For more information about mutation spectra in these genes and the molecular biology of gene products, see the individual gene test descriptions.

The incidence of lymphedema (primary or secondary) is uncertain, though one estimate suggests approximately 1.4 per 1000 people (Rockson and Rivera 2008. PubMed ID: 18519968). Primary lymphedema is reportedly rare in children and affects approximately 1.2 per 100,000 persons under 20 years of age (Smeltzer et al. 1985. PubMed ID: 4022694; Sitzia et al. 1998. PubMed ID: 9919113). The percentages of lymphedema cases that can be attributed to each of the known hereditary lymphedema genes is currently unclear.

Large deletions and duplications are not common in the lymphedema panel genes. Missense and nonsense variants are the primary causes of disease among most of the lymphedema genes. Large deletions or duplications have been reported for the GATA2, FOXC2, and GJC2 genes, but are rare and comprise a small fraction of the reported variants for these genes. For the PTPN14 gene, one small insertion and one large deletion have been reported. No large deletions or duplications have been reported for the other genes in the lymphedema panel.

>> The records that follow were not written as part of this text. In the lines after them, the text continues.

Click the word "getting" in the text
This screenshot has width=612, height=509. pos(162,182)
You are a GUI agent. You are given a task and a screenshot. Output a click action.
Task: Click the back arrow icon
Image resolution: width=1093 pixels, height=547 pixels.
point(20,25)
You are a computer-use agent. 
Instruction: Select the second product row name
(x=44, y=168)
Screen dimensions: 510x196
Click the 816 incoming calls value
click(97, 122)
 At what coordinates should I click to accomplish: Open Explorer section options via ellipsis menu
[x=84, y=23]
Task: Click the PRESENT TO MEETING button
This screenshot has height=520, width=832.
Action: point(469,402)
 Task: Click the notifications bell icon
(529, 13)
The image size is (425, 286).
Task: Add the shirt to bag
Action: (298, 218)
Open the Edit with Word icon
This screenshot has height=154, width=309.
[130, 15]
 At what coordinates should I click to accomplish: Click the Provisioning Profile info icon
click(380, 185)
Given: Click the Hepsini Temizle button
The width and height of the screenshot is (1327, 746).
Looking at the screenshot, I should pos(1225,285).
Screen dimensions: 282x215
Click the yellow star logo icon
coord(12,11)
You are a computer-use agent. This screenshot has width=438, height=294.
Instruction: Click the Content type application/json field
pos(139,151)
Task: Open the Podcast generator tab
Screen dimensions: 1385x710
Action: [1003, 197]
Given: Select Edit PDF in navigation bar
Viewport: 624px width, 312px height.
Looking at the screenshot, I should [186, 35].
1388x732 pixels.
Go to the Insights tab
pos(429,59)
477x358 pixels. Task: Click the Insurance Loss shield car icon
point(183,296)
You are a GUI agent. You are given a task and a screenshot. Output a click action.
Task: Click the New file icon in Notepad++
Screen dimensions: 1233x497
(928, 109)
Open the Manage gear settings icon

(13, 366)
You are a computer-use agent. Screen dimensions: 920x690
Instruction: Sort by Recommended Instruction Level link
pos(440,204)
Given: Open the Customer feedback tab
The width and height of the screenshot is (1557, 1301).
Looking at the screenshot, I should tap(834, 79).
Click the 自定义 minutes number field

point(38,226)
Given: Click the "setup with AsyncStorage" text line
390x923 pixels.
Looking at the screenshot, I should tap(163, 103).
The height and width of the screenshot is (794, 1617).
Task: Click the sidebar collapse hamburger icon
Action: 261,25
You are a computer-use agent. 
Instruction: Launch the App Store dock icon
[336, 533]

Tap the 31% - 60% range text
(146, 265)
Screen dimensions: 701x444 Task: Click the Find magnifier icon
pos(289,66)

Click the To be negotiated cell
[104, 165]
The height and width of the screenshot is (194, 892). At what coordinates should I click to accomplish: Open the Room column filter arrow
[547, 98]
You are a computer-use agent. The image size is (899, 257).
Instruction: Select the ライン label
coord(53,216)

This test is performed using Next-Gen sequencing with additional Sanger sequencing as necessary.

This panel typically provides 97.1% coverage of all coding exons of the genes plus 10 bases of flanking noncoding DNA in all available transcripts along with other non-coding regions in which pathogenic variants have been identified at PreventionGenetics or reported elsewhere. We define coverage as ≥20X NGS reads or Sanger sequencing. PGnome panels typically provide slightly increased coverage over the PGxome equivalent. PGnome sequencing panels have the added benefit of additional analysis and reporting of deep intronic regions (where applicable).

Dependent on the sequencing backbone selected for this testing, discounted reflex testing to any other similar backbone-based test is available (i.e., PGxome panel to whole PGxome; PGnome panel to whole PGnome).